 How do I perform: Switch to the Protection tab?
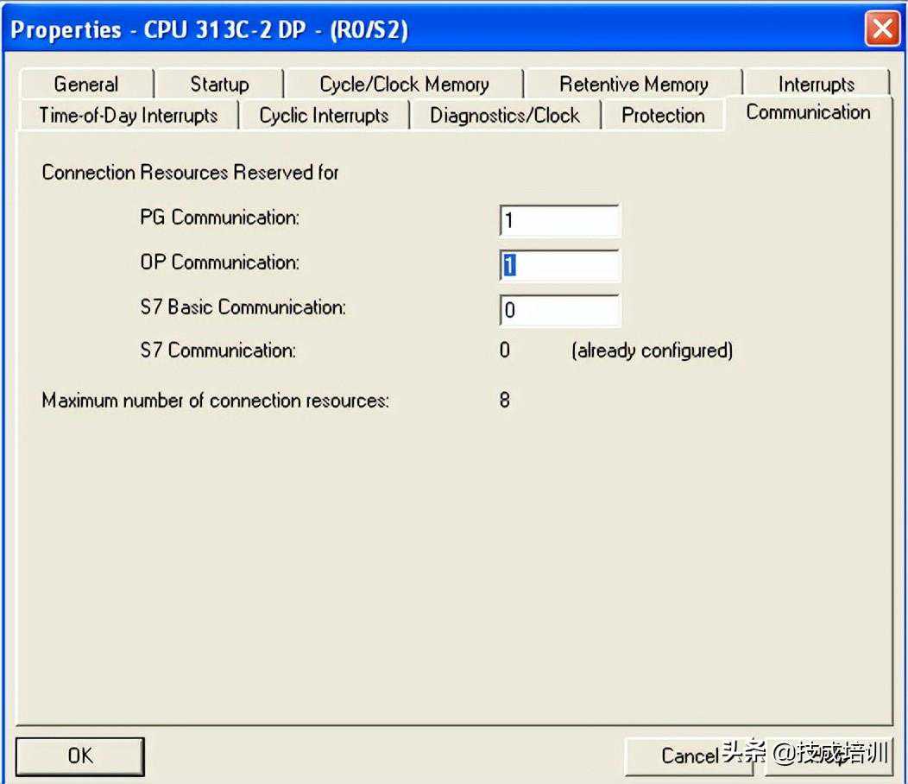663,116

--

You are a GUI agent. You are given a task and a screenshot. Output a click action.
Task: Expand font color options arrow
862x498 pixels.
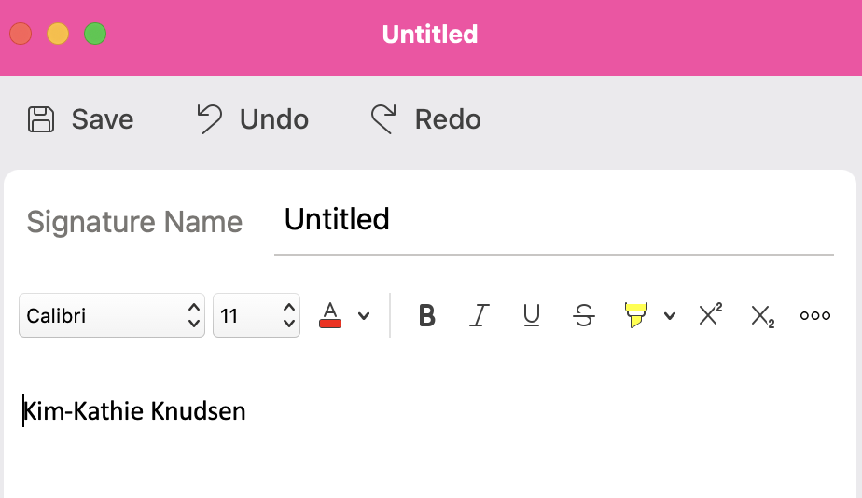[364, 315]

---

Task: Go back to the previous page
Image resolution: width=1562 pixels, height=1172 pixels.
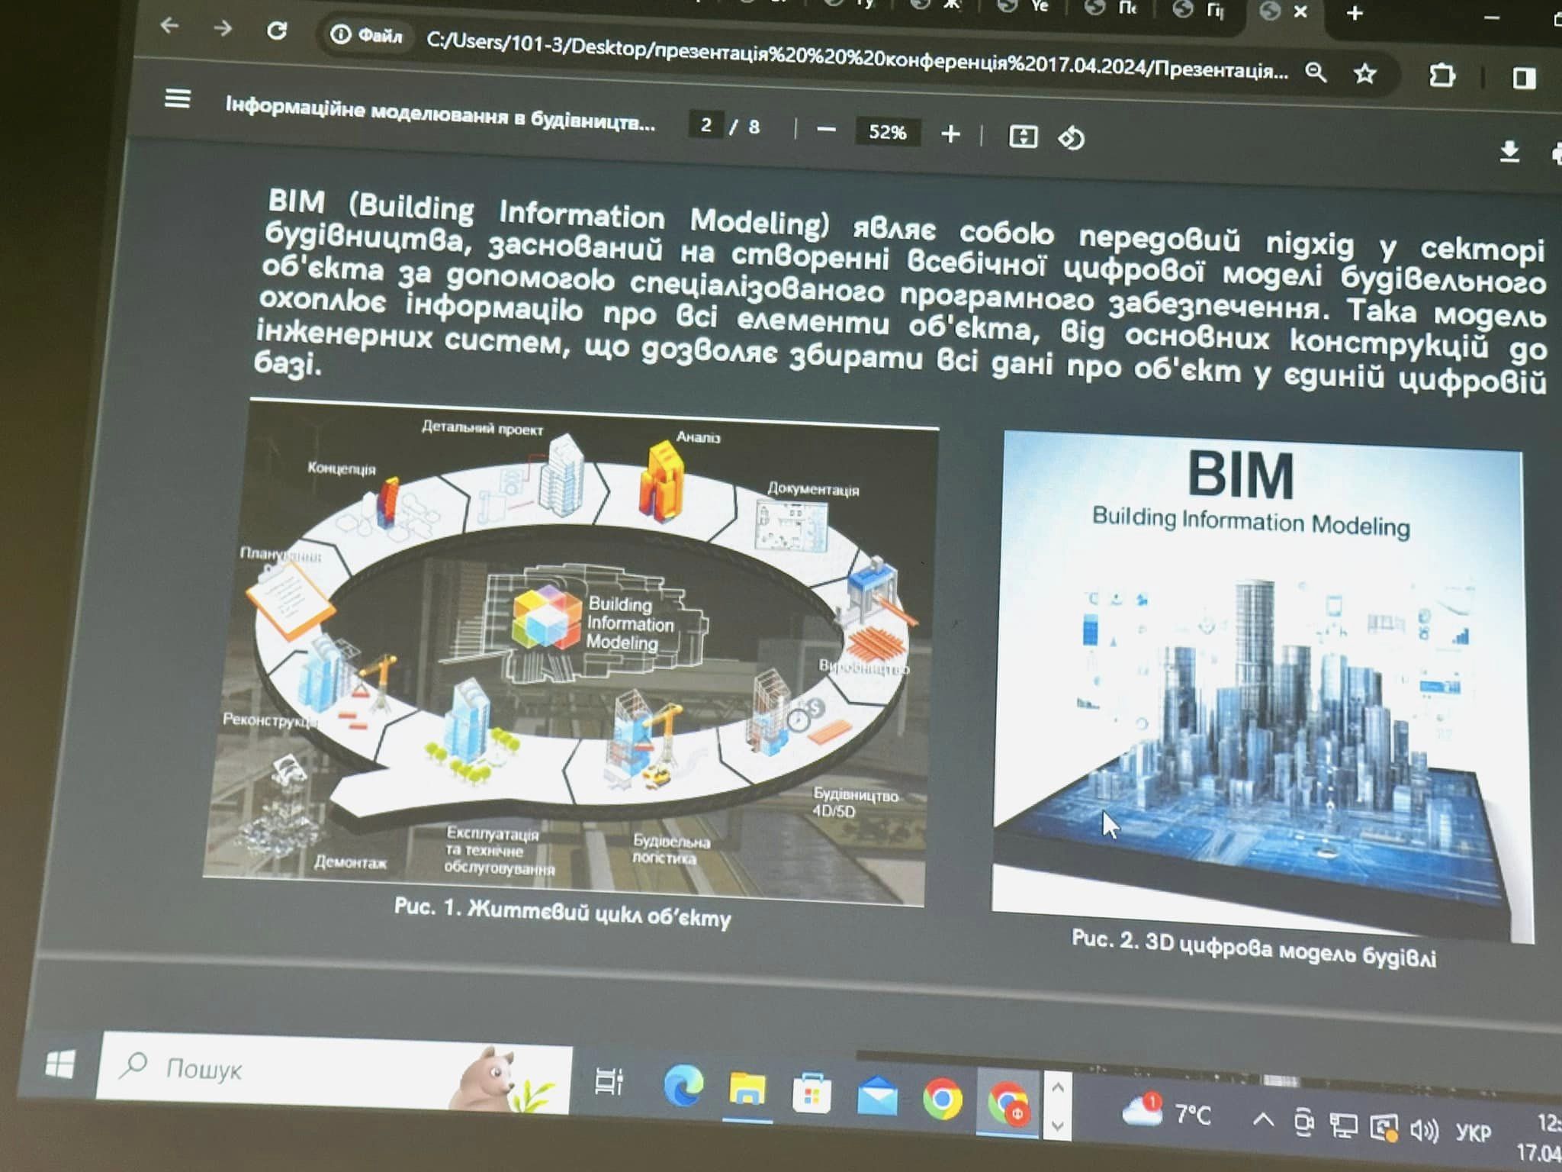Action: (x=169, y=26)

EXERCISE INSTRUCTIONS:
How many lines in the entries above contain the string "pixels"? Reply with the number alone.

ANSWER FOR THE TASK:
2